Feminist Islam: in the Maghreb and abroad

Iqbal_photo By: Iqbal Al Gharbi

100224-zawaya-photo

The emergence of feminist Islam a few years ago has affected not only the place and rights of women in Islam, but has also influenced various forms of discrimination, the plurality of interpretation of religious texts, and the diversity of emancipation strategies.

This very diverse movement has many international ramifications from the United States to South Africa, and from Europe to Asia. Feminist Islam is against patriarchy and all forms of gender inequality based on Islamic references, but also as part of the global movement for women’s rights. It acts today as a revealing outlet and a mirror of the underlying tensions concerning Islam’s ties to modernity and globalization, and more broadly to otherness and strangeness.

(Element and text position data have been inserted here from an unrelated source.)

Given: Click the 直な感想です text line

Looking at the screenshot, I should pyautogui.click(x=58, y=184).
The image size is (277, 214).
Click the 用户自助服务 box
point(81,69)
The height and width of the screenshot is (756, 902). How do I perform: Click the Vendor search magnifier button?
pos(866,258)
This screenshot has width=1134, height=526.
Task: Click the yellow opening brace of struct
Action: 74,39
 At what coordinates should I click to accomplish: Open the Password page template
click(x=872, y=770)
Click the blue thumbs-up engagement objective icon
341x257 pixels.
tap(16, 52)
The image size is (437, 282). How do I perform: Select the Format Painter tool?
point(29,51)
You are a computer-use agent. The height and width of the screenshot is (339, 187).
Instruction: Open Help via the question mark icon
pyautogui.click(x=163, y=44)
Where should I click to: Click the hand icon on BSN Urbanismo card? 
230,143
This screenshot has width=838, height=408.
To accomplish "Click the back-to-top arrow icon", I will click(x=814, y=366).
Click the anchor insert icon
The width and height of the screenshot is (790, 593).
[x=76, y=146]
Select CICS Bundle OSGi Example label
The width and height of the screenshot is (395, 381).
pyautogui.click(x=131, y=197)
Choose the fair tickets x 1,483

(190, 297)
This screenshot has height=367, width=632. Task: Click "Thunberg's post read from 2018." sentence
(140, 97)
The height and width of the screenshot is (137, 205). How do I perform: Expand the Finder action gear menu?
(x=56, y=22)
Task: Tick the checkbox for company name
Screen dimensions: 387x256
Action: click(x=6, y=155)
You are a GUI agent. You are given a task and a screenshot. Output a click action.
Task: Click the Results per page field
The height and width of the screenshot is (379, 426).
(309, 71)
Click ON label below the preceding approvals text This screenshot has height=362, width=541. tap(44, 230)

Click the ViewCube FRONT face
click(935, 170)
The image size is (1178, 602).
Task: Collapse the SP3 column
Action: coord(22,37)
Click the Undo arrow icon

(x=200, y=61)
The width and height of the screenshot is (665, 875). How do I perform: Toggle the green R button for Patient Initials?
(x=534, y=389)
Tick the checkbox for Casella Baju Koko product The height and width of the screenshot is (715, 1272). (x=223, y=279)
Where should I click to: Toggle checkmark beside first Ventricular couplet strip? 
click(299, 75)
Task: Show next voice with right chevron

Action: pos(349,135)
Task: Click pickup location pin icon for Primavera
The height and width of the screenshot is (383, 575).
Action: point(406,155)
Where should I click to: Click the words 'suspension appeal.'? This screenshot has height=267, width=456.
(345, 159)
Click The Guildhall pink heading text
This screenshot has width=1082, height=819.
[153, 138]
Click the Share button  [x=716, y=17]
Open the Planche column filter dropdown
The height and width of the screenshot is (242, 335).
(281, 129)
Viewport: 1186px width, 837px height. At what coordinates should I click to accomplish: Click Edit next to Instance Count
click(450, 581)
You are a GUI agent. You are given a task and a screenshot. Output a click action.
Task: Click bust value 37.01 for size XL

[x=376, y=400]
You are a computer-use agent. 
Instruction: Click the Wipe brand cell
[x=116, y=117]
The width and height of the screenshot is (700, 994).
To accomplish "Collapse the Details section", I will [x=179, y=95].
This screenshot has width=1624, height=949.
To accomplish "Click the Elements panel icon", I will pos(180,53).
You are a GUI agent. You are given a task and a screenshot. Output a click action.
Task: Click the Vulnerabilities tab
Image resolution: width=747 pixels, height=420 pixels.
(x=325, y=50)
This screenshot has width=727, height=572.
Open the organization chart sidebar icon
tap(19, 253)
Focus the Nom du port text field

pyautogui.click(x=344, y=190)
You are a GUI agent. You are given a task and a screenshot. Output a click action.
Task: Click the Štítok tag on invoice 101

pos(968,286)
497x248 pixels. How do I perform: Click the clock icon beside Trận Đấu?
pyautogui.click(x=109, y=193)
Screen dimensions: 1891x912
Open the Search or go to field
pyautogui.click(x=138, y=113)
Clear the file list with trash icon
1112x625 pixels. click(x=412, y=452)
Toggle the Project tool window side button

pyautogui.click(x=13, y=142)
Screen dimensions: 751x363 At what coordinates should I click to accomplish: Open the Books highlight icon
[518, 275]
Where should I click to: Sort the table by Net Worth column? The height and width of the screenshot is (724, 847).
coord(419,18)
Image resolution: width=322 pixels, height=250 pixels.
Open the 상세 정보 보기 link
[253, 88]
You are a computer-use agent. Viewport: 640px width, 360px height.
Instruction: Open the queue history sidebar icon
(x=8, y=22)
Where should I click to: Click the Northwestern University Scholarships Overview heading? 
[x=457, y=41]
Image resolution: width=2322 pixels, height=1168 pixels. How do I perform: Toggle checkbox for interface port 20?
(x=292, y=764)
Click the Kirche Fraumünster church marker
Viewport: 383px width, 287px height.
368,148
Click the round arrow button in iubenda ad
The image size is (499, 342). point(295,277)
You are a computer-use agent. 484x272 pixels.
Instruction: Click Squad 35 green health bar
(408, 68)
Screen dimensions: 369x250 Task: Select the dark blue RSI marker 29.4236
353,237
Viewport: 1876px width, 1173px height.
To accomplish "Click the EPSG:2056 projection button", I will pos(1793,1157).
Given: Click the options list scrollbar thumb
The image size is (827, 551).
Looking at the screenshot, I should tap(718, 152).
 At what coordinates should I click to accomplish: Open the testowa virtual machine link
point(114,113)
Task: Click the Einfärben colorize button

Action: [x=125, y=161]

This movement has a specific reactive dynamic towards the following critical contemporary issues:

  • Is Islam compatible with modernity, citizenship, and democracy?
  • Does Islam tolerate gender equality and individual rights?
  • Who is entitled to interpret the divine words of the Qur’an, and the prophet’s life and words?
  • In other words, can Islam help us – in this era of globalization – develop global ethics that will benefit both from the ethical requirements of major religious traditions and from the contribution of secular ethics?

In the land of Islam, the main challenge in having women interpret sacred texts is the introduction of plurality and multiplicity within a homogeneous Islam.

This promising movement involves new dynamics both socially and politically, in terms of a better access for women to religious knowledge, autonomy vis-à-vis traditional religious authorities, the emergence of a new awareness towards gender, and most importantly the introduction of public debate and the ethics of discussion around the issue of women and Islam.